冬天,最不想钻的那个凉被窝

寒冬腊月,冰冷透骨。记得小时候,最不想钻的就是那个凉被窝。
一提到小时候晚上睡觉时的凉被窝,那种冰冰凉凉的感觉至今记忆犹新。小时候的被窝真凉,头晚睡进去,给人一种冻得瑟瑟发抖的感觉,要挺长时间才能把凉被窝暖热乎。
老家位于黄河以北,毗邻河北、山东,那里是沿太行山由西向东南走向的一道风口,加上早些年不像现在,冬天格外的冷。

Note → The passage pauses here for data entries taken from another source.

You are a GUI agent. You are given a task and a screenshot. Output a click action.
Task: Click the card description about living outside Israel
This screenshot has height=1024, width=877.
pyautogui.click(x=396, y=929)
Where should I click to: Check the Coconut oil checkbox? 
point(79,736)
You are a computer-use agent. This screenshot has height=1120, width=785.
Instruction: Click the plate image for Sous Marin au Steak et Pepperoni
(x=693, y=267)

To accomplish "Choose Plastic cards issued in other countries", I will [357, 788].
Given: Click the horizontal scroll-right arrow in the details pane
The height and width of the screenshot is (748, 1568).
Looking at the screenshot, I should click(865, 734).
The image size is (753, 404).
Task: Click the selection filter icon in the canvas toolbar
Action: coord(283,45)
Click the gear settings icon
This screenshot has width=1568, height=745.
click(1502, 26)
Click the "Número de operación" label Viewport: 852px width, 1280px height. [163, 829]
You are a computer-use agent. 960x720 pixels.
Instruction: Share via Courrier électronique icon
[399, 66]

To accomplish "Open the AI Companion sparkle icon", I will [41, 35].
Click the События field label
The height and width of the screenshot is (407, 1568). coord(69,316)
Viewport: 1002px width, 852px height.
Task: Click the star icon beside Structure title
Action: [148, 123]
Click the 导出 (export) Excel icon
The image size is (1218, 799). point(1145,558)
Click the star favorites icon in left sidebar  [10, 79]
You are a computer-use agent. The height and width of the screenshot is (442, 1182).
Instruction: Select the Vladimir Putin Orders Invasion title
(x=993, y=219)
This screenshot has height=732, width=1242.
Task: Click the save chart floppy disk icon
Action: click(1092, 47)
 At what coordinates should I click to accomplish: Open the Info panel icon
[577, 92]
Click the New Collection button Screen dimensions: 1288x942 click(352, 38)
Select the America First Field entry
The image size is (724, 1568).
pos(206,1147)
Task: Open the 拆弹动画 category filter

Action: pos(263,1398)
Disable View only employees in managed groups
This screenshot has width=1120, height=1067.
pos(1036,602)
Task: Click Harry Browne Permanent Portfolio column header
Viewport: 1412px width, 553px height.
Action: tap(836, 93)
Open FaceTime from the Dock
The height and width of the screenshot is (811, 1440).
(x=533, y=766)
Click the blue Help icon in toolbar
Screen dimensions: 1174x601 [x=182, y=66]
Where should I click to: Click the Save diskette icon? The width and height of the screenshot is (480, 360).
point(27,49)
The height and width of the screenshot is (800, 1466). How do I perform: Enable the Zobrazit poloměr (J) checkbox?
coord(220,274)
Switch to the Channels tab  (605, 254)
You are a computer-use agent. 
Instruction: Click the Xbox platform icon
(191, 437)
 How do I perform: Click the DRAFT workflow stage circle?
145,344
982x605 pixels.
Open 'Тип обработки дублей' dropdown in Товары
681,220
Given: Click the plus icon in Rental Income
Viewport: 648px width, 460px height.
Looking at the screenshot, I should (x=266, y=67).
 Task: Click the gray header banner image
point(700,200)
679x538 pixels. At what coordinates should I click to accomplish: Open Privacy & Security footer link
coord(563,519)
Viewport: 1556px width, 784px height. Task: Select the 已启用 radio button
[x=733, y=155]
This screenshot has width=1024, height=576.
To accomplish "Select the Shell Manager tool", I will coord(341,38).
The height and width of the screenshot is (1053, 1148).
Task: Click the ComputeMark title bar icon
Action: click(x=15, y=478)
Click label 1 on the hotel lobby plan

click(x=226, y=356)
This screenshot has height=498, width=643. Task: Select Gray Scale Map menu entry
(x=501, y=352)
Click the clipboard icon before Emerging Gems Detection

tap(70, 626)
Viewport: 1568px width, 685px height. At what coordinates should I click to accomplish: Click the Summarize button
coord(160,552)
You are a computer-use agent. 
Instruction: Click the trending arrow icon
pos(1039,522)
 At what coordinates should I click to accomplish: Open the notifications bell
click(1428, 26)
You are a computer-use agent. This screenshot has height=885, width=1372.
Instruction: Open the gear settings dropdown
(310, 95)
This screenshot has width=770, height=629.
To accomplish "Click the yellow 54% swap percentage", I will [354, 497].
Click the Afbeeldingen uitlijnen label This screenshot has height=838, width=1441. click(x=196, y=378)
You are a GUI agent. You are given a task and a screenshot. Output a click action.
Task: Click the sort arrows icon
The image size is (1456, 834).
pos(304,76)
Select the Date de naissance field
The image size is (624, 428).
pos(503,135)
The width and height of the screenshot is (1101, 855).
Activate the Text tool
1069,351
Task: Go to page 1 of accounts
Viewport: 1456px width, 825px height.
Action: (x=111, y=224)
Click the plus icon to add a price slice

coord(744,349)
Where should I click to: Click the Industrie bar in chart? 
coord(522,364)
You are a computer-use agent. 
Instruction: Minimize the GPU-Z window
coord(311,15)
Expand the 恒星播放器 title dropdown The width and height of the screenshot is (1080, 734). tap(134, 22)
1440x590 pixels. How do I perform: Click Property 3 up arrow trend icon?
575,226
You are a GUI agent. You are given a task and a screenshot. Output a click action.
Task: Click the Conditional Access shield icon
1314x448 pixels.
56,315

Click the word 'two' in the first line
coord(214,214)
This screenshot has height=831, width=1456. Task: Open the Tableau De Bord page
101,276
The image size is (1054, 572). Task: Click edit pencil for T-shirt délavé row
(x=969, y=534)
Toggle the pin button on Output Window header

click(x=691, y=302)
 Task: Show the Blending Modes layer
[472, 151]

老人、穷人,喜夏不喜冬。夏天随遇而安,哪里都能容身,都能迁就都好迁就,冬天不行,没处躲没处藏的,吸口空气都是凉的。
那时条件远不如今天,人们衣着单薄,很多人穿不上秋衣秋裤毛衣毛裤,基本上是里面一件棉布褂子,外面套件棉袄,还有穿不上褂子,只穿光板棉袄棉裤的,冬天的冷空气顺着袖口、腰口、裤脚一吹,吹得人透心凉。难怪那时候冬天见有人腰里束根布带,裤脚绑根扎捆腿绳,是为了防止钻风的。
农村老家多瓦房,限于当时的经济条件,又是那种没有吊顶、更没有今天的混凝土房顶的极简陋瓦房,房檐四面透风,木门木窗户也透着风,夏天还好,冬天就惨了,赶上出太阳的时候,屋外比屋内温度高,屋内阴冷阴冷的,又没有取暖设施,到了晚上,气温下降,床铺上冷嗦嗦的情形可想而知。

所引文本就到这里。